Housing for the elderly had encompassed suitable design elements, including widened doorways to allow easier wheelchair access. In the estate building at Lot P, there would be service centres, restaurants and medical facilities for services such as haemodialysis. All these services were aimed at helping senior citizens to enjoy their twilight years in housing for the elderly, Mr Ho added.
To speed up construction work, the two buildings with housing for the elderly would be commissioned by direct tender, and developed using a relatively high-cost method, i.e., modular integrated construction. It was expected it would take three years to three and a half year to finish the projects, Mr Ho said.
During the question-and-answer session, the Chief Executive also said a more detailed planning of the city’s transport system for the next decade would be complemented by the Macao Urban Development Master Plan, which had recently completed a phase of public consultation. Under the Master Plan, New Urban Zone Area A would feature a link to the Light Rapid Transit (LRT) system, with flyovers and tunnels for road transport. In addition, New Urban Zone Area A would have a large zone for schools, in order to ease traffic congestion elsewhere in the city, linked to children being either dropped off or picked up in vehicles.

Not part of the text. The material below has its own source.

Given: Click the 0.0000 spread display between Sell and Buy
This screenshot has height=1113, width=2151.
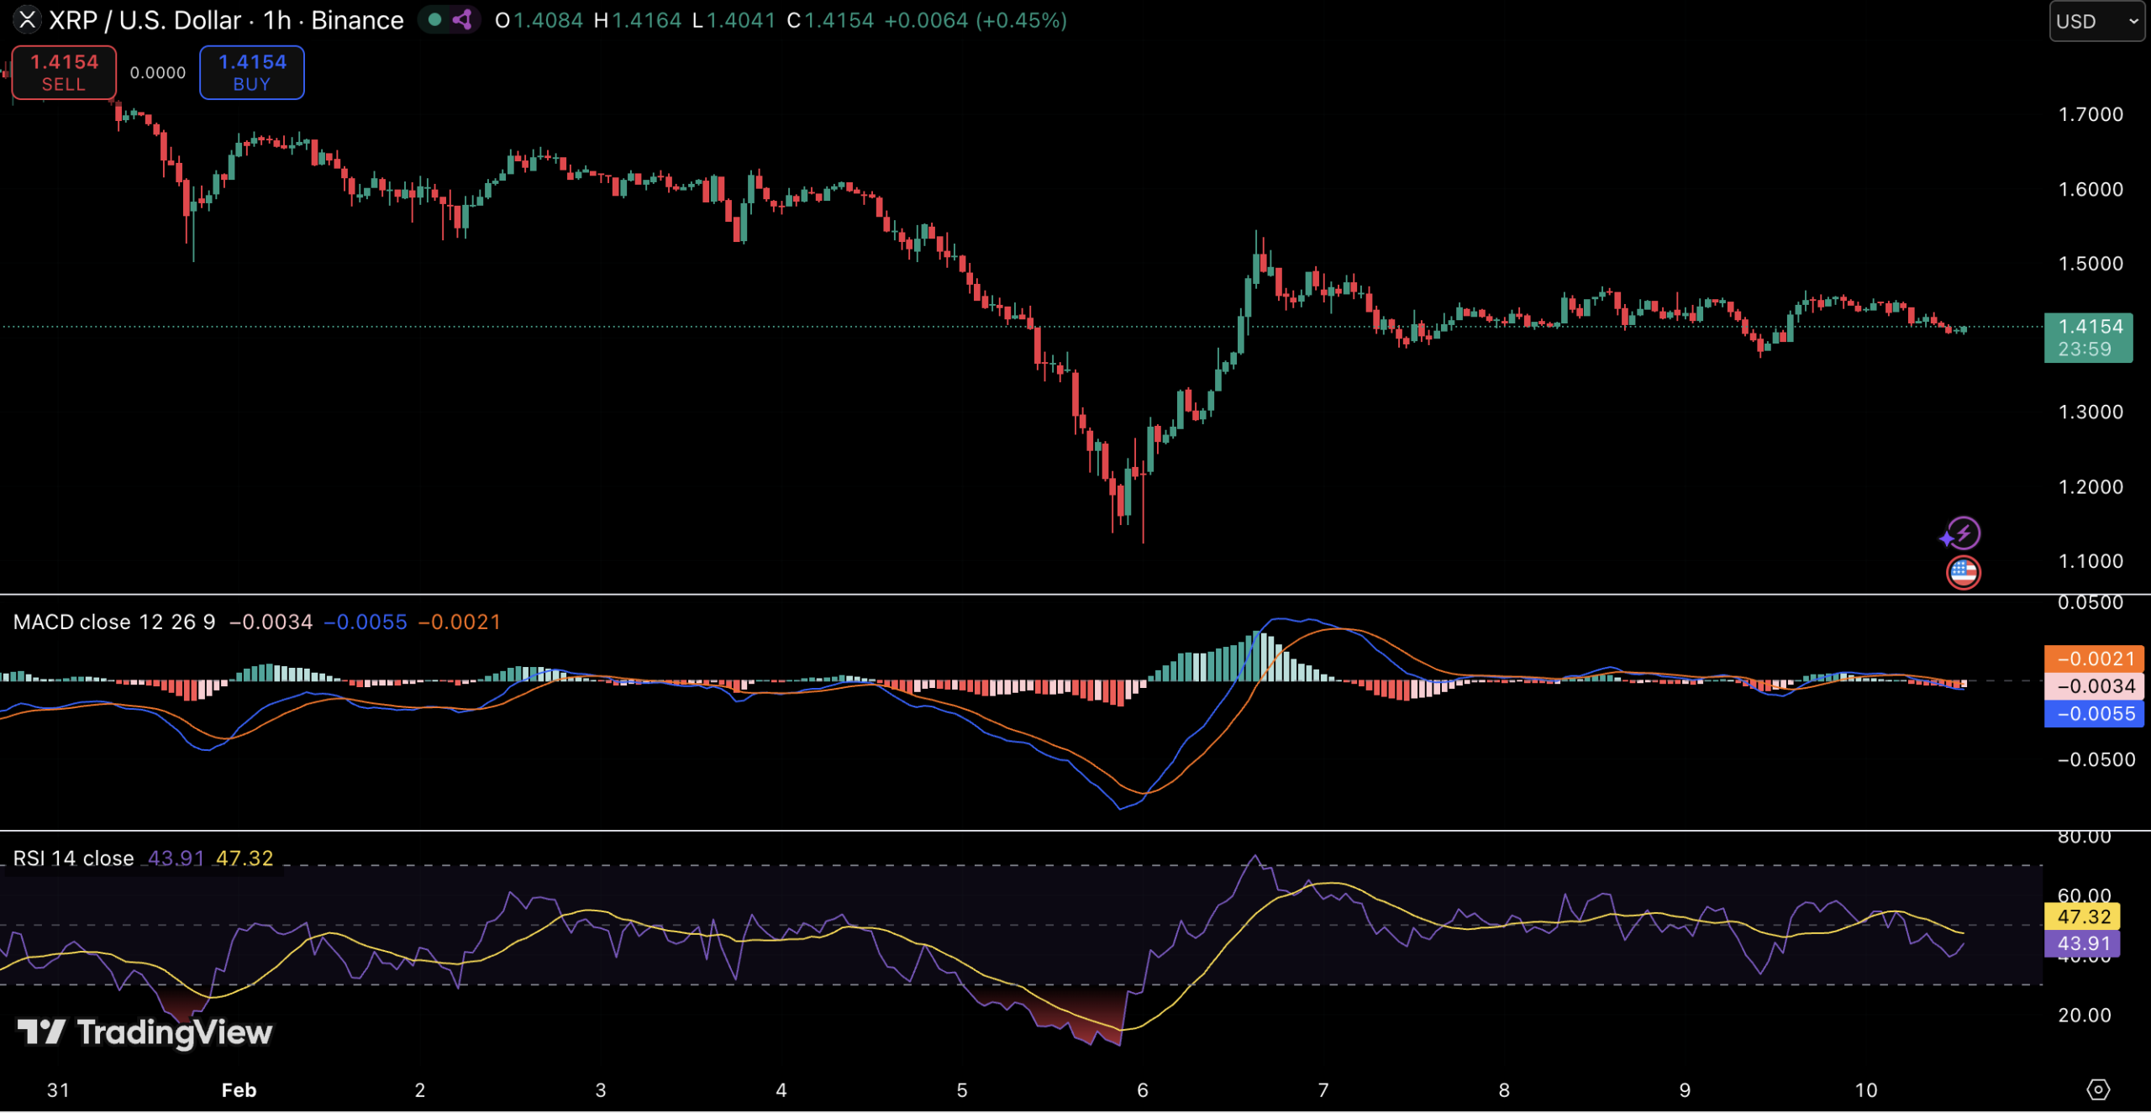Looking at the screenshot, I should point(157,71).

Mr Ho additionally said an information-based system might be helpful in diverting the traffic: the Government would consider using more smart transport systems in New Urban Zone Areas.
Regarding the city’s development of a 5G network, Mr Ho said a bill regarding convergence of telecom networks and services, which was currently under revision, would be a fundamental step for further development in that field. He also mentioned more discussion was needed regarding whether input of relevant 5G infrastructure – estimated to cost 3 billion patacas – should be borne by telecom operators or by the Government, Mr Ho said.